States should improve their budget balances relative to annual expenditures, according to the National Governors Association and National Association of Budget Officers.

“An informal rule-of-thumb used to be that balances should be built to a level that equals at least 5% of general fund expenditures to provide a relatively adequate fiscal cushion,” according to a report, The Fiscal Survey of States, released this spring from the NGA and NASBO.

Some organizations and academics have called for greater than 5% levels.

On the surface, the states seem to have achieved at least the 5% level — the overall balance level was 6.5% at the close of fiscal 2012 last month. It is expected to increase to 7.8% by the end of the current fiscal year.

Balances usually include rainy-day funds and other accounts to hold sums not actively employed.

However, Alaska and Texas account for a large chunk of the balances and slightly over half of the state balances for the end of this fiscal year, according to the report.

If these two states are excluded from the calculations, states had a 3.8% balance level at the end of the past fiscal year and are expected to have a roughly 4.1% balance level at the end of the current fiscal year.

The fiscal year 2013 balances of California, Florida, Illinois, New Jersey, New York and Pennsylvania are expected to amount to $6 billion. That’s a substantial decline from fiscal 2006 when they totaled $24 billion.

In the current fiscal year four states are expected to end with balances under 1% of expenditures: New Jersey (0.9%), Connecticut (0.3%), Pennsylvania (0.1%) and Arkansas (0.0%), according to the Fiscal Survey of States. Puerto Rico is also expected to end with a 0.0% balance.

“Maybe reserve funds are not all they are made out to be,” said Richard Weiss, director of the Arkansas Department of Finance and Administration, when asked about the state’s supposedly nonexistent reserve fund. “The states that have reserve funds go merrily along and then have to use their reserves when they get into trouble,”

Arkansas has very stringent laws against deficit spending, he said.

The Arkansas government has $190 million of extra revenue from the last fiscal year, Weiss said. In addition the governor has a $40 million fund to deal with shortages. The $230 million is 1.3% of the state’s $18 billion budget.

Moody’s Investors Service rates Arkansas Aa1 and Standard & Poor’s rates it AA. .

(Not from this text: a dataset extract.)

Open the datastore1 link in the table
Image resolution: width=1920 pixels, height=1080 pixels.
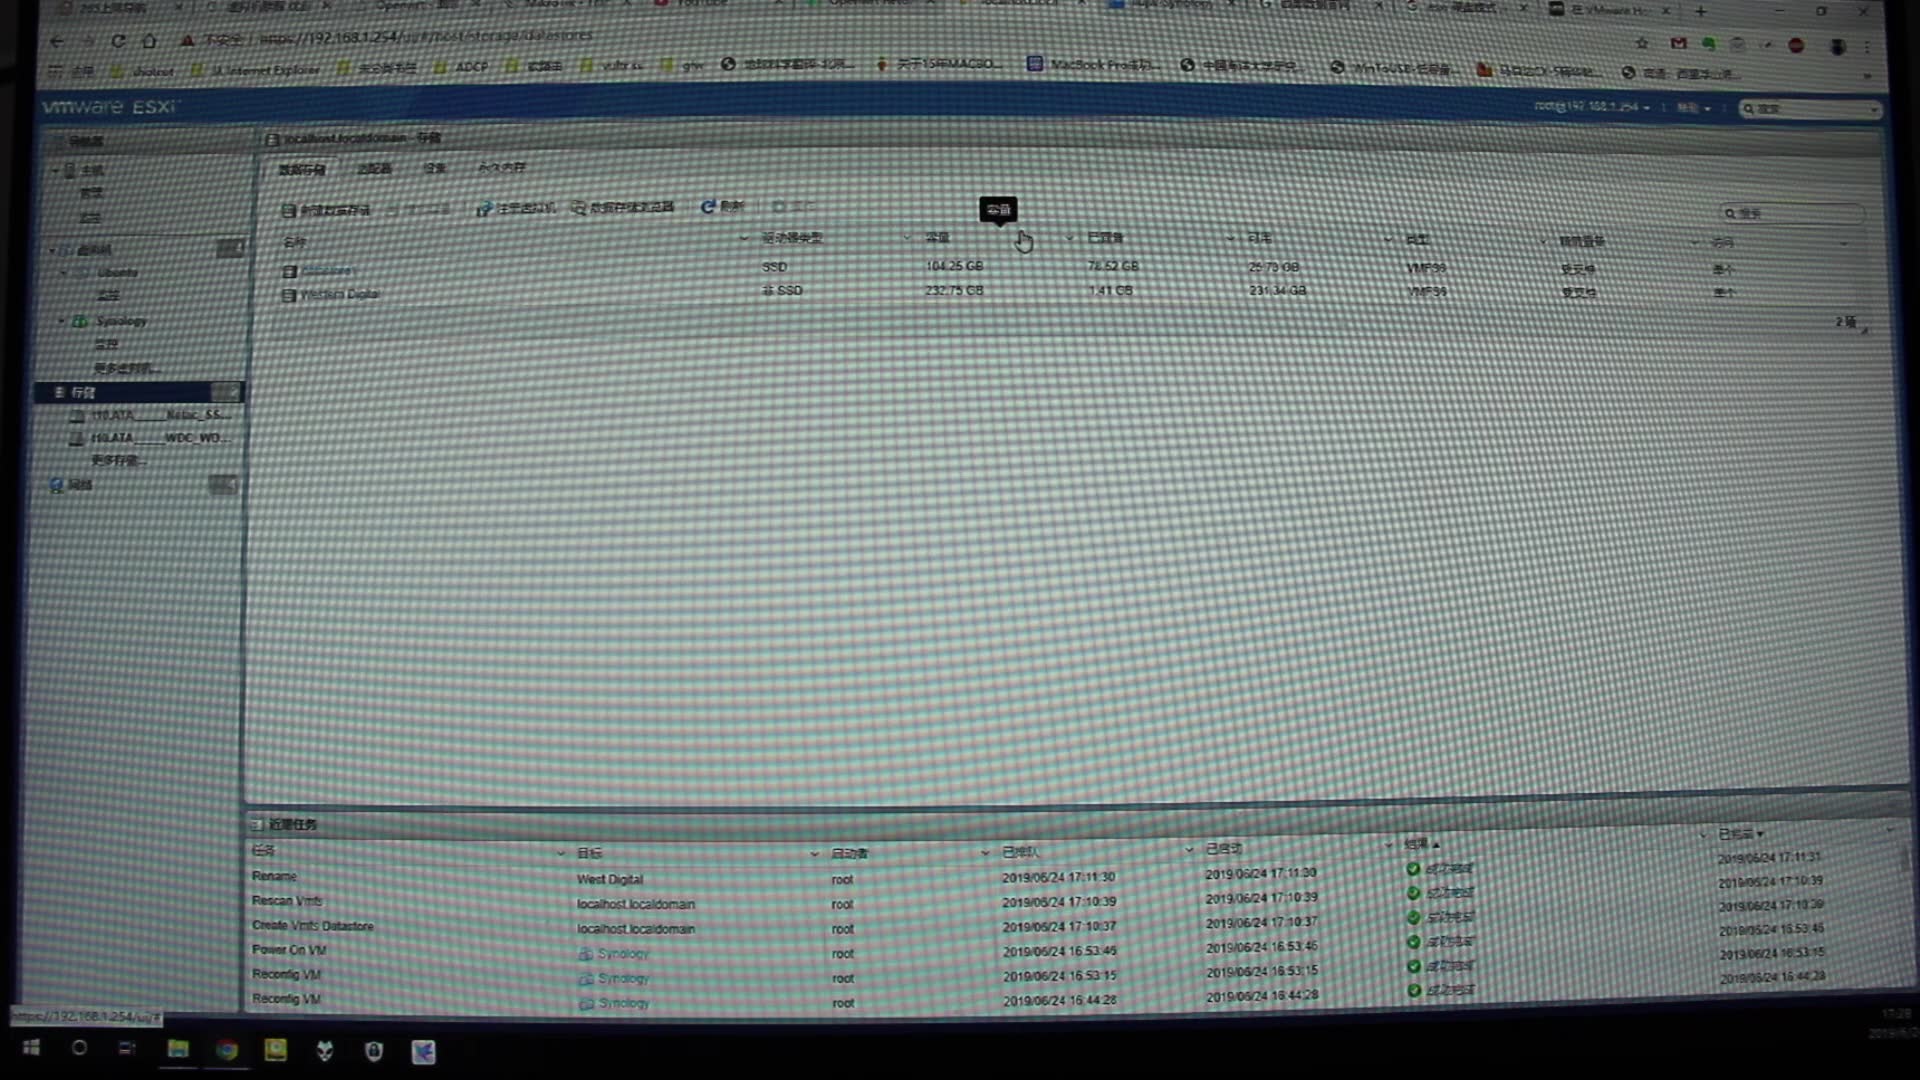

The report’s figures for end-of-fiscal-year 2013 balances are based on projections from governors budgets presented in the winter of 2011-2012. Since then Pennsylvania has had improved revenue projections, but the legislature has also chosen to increase expenditures over the governor’s recommendation, said Eric Shirk, spokesman for the Pennsylvania governor’s office. So the end of fiscal year 2013 reserve level is now projected to be lower than the report expected, Shirk said.

New Jersey and Connecticut did not respond to calls by press time.